# Exercise directions:
In the material below, count the lines where the word "indicator" appears. Nothing but the number, please.
- - -
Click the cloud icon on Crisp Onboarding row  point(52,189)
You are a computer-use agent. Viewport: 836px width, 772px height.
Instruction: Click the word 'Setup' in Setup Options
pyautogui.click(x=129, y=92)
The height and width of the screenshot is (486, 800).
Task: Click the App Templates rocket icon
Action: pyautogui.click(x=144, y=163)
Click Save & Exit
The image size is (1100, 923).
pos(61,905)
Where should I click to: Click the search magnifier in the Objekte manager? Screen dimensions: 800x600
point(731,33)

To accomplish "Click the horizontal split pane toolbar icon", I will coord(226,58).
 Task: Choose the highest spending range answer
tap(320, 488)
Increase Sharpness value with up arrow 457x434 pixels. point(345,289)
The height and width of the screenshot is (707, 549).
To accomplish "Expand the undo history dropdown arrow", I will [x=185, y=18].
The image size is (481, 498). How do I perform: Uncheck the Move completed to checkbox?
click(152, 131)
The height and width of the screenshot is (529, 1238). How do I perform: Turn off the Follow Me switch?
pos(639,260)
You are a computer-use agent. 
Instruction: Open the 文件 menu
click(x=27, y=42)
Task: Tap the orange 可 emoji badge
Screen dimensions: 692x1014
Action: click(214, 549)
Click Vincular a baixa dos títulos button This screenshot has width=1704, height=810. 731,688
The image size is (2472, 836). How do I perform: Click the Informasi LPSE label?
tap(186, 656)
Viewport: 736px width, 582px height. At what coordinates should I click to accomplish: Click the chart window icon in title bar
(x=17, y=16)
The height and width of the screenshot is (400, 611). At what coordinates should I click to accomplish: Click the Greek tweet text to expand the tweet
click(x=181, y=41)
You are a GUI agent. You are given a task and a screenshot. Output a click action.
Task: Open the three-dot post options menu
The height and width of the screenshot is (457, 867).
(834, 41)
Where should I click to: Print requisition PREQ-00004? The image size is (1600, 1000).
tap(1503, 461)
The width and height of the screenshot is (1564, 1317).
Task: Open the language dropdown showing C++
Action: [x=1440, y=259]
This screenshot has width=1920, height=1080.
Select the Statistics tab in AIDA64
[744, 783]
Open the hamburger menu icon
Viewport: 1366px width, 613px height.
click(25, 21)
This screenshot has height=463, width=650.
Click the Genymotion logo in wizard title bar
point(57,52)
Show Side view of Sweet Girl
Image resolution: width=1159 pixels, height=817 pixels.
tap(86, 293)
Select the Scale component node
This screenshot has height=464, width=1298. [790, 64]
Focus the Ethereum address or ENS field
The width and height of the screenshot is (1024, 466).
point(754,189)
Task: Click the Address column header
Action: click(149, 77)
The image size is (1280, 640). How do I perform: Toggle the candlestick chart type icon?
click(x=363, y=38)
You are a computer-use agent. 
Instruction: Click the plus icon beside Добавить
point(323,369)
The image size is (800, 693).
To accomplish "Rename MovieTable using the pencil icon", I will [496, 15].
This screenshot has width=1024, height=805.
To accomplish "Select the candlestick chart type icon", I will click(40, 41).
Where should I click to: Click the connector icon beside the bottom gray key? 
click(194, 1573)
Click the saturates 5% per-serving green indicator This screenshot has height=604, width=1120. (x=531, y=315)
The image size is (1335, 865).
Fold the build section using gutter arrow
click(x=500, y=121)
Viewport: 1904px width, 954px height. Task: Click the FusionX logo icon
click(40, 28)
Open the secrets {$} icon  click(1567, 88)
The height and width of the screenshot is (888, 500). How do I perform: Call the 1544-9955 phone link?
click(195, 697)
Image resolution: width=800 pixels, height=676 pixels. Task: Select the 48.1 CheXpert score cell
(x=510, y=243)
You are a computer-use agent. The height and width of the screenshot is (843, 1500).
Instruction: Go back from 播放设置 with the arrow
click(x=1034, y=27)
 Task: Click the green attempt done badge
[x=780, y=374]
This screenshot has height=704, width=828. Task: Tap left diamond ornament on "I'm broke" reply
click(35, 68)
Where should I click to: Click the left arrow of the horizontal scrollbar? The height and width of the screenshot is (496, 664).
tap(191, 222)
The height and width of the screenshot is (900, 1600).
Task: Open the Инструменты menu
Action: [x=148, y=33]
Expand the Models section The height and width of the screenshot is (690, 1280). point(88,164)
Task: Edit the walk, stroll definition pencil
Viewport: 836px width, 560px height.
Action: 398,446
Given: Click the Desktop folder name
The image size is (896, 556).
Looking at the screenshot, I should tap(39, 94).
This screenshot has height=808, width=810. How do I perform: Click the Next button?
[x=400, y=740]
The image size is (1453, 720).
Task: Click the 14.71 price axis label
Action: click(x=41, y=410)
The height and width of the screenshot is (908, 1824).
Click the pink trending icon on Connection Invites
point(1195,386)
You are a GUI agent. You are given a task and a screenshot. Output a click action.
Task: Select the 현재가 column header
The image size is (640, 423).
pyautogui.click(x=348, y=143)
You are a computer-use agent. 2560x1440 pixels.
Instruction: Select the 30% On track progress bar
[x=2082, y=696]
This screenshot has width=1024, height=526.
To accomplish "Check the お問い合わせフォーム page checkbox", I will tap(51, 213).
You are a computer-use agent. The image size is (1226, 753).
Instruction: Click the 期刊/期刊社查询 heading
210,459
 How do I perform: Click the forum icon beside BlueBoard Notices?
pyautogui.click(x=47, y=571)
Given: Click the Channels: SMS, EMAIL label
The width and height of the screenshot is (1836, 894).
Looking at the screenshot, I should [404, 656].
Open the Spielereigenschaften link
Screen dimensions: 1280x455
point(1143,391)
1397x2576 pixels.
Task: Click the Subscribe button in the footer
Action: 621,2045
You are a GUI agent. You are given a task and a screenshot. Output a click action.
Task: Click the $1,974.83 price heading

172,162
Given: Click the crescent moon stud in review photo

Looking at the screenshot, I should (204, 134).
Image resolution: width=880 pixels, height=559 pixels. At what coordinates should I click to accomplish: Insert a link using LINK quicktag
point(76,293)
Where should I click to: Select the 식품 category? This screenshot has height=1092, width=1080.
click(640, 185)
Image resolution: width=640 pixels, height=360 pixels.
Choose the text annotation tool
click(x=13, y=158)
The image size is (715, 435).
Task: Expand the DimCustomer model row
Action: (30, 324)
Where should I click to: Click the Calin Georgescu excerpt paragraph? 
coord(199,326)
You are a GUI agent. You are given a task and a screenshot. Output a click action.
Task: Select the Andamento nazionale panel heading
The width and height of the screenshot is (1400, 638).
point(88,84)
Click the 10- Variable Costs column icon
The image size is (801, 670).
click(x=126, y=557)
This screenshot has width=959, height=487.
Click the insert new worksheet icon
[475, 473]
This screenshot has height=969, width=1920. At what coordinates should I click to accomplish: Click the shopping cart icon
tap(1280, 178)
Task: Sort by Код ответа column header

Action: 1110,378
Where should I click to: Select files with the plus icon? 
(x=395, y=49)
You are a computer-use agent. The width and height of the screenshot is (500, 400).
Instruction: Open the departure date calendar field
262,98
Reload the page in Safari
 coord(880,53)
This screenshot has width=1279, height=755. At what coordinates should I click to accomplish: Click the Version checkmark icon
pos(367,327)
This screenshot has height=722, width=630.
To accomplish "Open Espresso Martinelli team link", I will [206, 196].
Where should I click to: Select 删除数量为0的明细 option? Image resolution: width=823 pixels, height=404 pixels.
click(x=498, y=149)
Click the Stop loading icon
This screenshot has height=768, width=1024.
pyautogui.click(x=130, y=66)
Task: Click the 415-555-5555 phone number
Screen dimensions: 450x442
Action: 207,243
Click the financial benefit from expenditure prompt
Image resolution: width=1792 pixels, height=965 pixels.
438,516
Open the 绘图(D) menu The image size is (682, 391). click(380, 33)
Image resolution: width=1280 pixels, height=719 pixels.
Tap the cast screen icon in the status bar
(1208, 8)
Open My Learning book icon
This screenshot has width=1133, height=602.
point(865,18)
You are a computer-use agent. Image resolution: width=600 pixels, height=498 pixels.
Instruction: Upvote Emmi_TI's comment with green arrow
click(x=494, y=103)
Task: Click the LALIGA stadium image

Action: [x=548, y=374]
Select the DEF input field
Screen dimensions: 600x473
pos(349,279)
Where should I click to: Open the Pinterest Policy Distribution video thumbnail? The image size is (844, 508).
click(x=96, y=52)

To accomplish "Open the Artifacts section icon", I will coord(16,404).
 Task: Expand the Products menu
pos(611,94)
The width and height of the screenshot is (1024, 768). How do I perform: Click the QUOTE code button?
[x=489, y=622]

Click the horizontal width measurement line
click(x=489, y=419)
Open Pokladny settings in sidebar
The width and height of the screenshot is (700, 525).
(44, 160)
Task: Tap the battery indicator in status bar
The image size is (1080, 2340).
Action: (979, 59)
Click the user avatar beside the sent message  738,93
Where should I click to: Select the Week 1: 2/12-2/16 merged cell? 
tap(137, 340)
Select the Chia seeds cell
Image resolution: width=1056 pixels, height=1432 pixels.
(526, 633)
- - -
# Task answer:
2